§ Input material
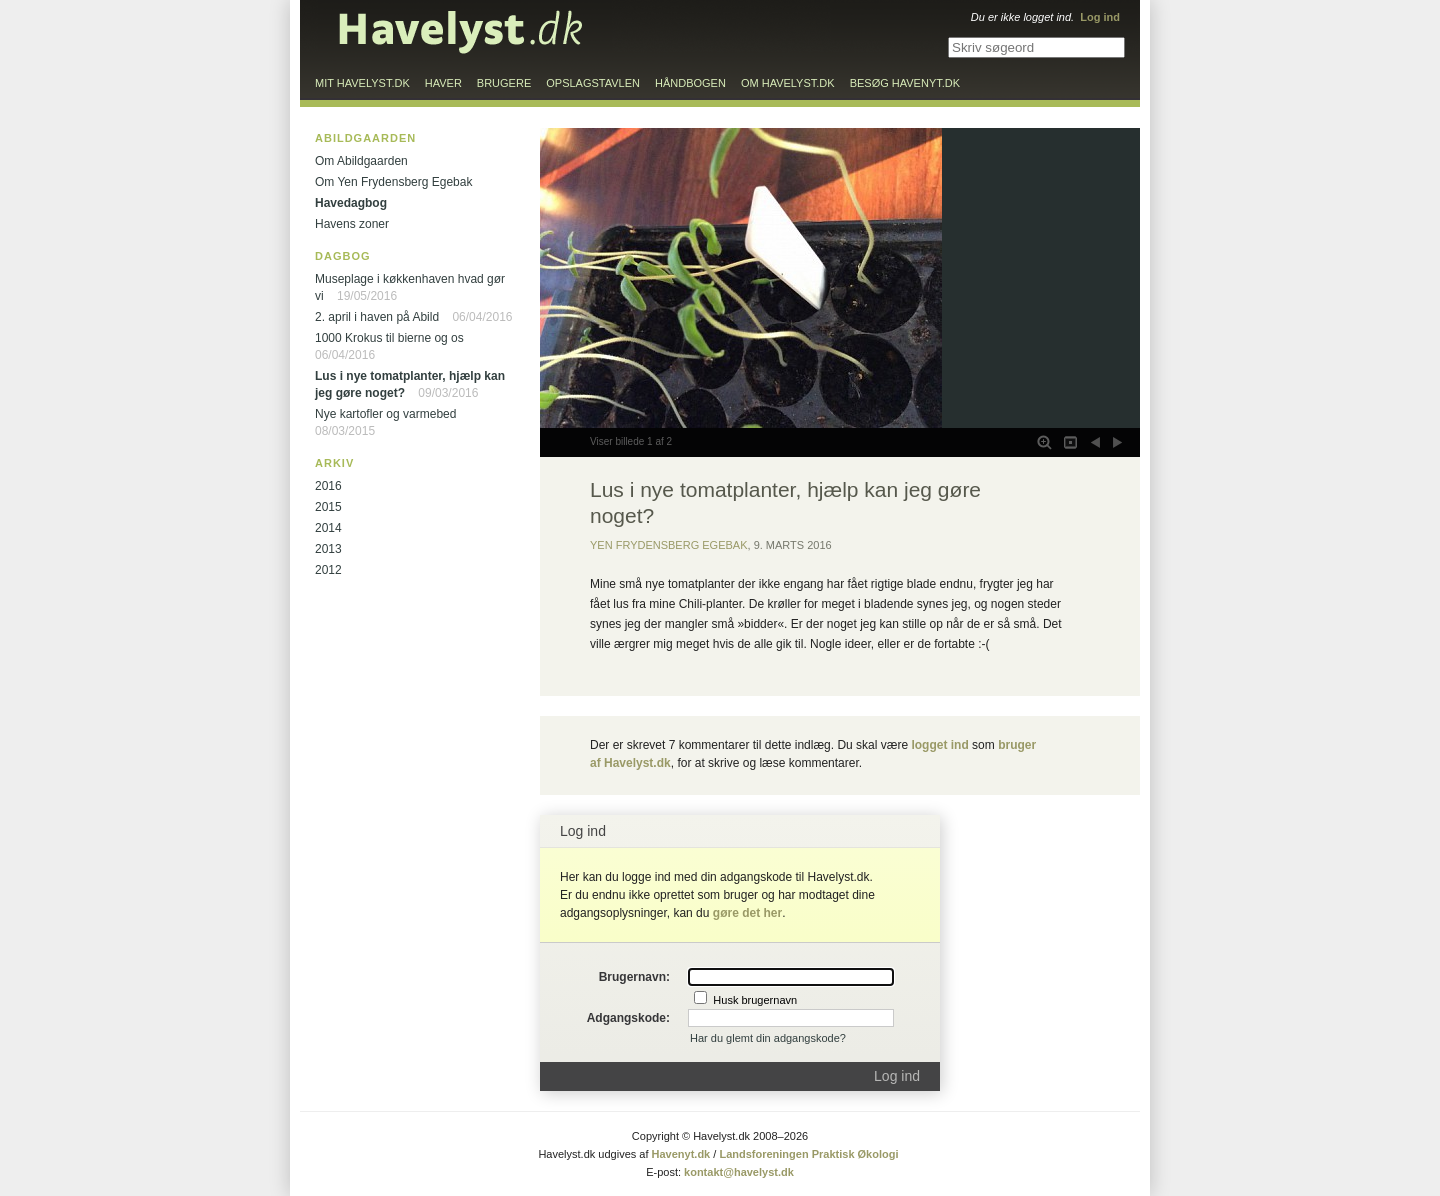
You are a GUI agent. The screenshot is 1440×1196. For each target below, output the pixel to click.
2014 (328, 528)
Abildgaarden (365, 138)
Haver (443, 83)
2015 (328, 507)
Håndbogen (690, 83)
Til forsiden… (461, 32)
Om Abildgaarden (361, 161)
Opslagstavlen (593, 83)
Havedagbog (351, 203)
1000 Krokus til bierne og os (389, 338)
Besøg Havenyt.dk (905, 83)
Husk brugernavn (755, 1000)
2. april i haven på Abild (377, 317)
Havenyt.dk (681, 1154)
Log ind (897, 1076)
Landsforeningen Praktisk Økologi (808, 1154)
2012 (328, 570)
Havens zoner (352, 224)
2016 (328, 486)
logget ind (939, 745)
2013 (328, 549)
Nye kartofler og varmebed (385, 414)
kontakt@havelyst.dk (739, 1172)
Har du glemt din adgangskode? (768, 1038)
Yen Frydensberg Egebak (669, 545)
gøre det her (747, 913)
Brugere (504, 83)
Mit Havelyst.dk (362, 83)
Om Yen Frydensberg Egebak (393, 182)
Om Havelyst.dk (788, 83)
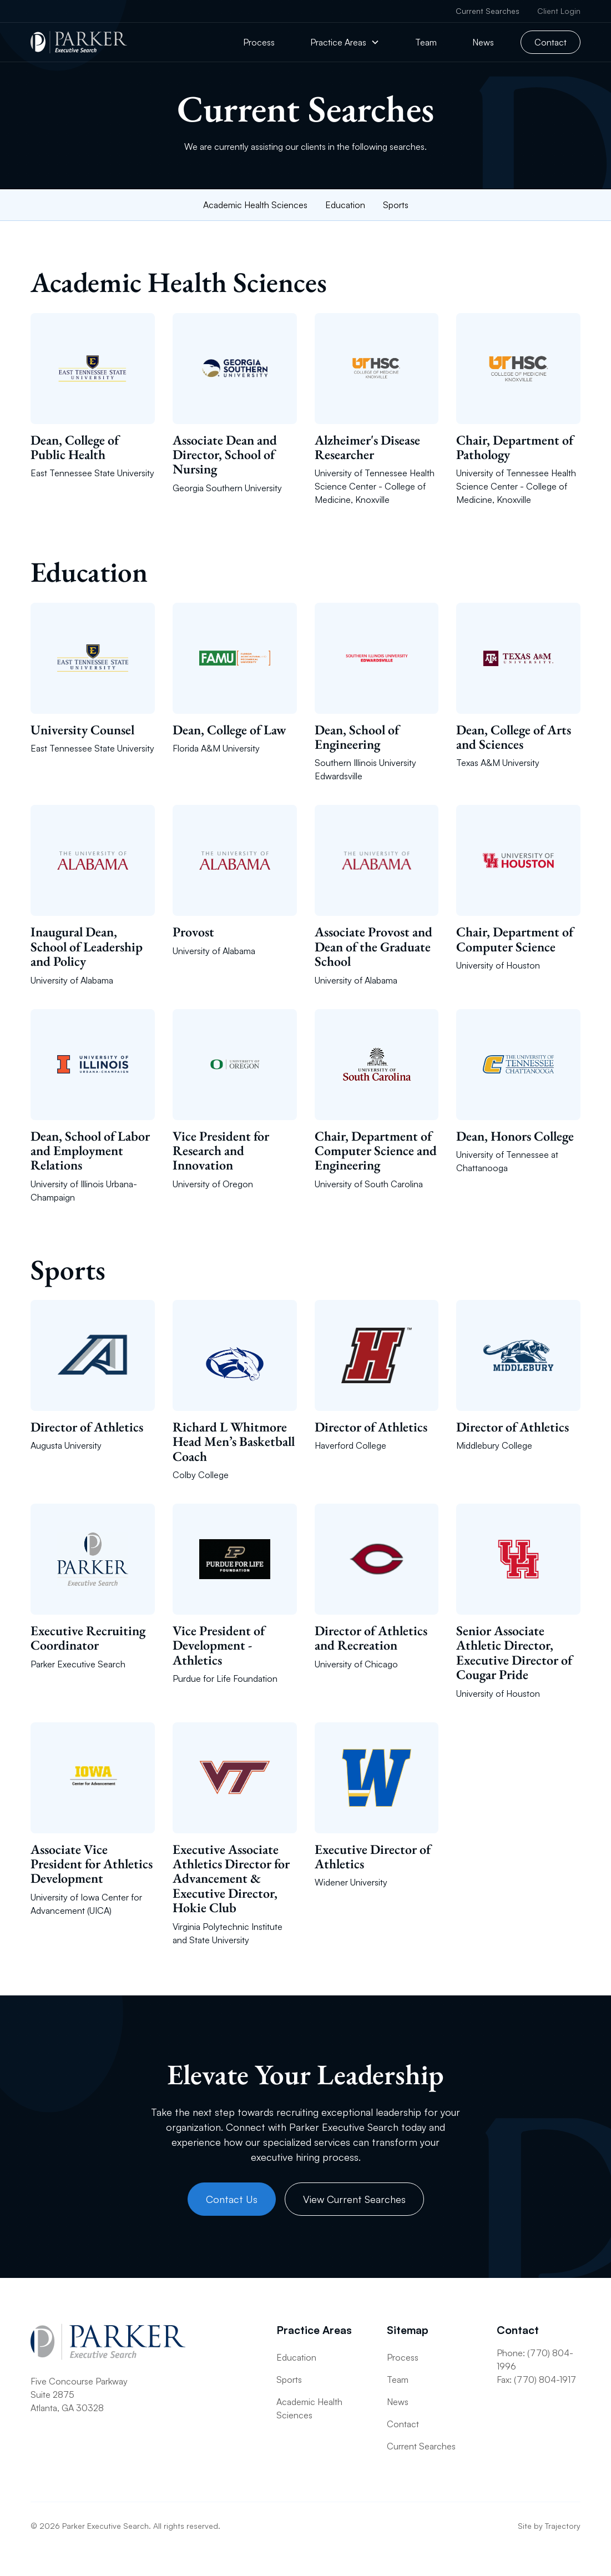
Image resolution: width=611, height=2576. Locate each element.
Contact (550, 42)
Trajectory (562, 2525)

§ Requirements
Rewrite all of the lines above with "Abildgaarden" changed to "Æblegården" wherever it occurs, keeping everything else the same. Leave the pictures out of your answer.

§ The response
You are a GUI agent. The screenshot is 1440×1196. For each target below, output the pixel to click.
2014 (328, 528)
Æblegården (365, 138)
Haver (443, 83)
2015 (328, 507)
Håndbogen (690, 83)
Til forsiden… (461, 32)
Om Æblegården (361, 161)
Opslagstavlen (593, 83)
Havedagbog (351, 203)
1000 Krokus til bierne og os (389, 338)
Besøg Havenyt.dk (905, 83)
Husk brugernavn (755, 1000)
2. april i haven på Abild (377, 317)
Havenyt.dk (681, 1154)
Log ind (897, 1076)
Landsforeningen Praktisk Økologi (808, 1154)
2012 (328, 570)
Havens zoner (352, 224)
2016 (328, 486)
logget ind (939, 745)
2013 (328, 549)
Nye kartofler og varmebed (385, 414)
kontakt@havelyst.dk (739, 1172)
Har du glemt din adgangskode? (768, 1038)
Yen Frydensberg Egebak (669, 545)
gøre det her (747, 913)
Brugere (504, 83)
Mit Havelyst.dk (362, 83)
Om Yen Frydensberg Egebak (393, 182)
Om Havelyst.dk (788, 83)
Image resolution: width=611, height=2576. Locate each element.
Contact (550, 42)
Trajectory (562, 2525)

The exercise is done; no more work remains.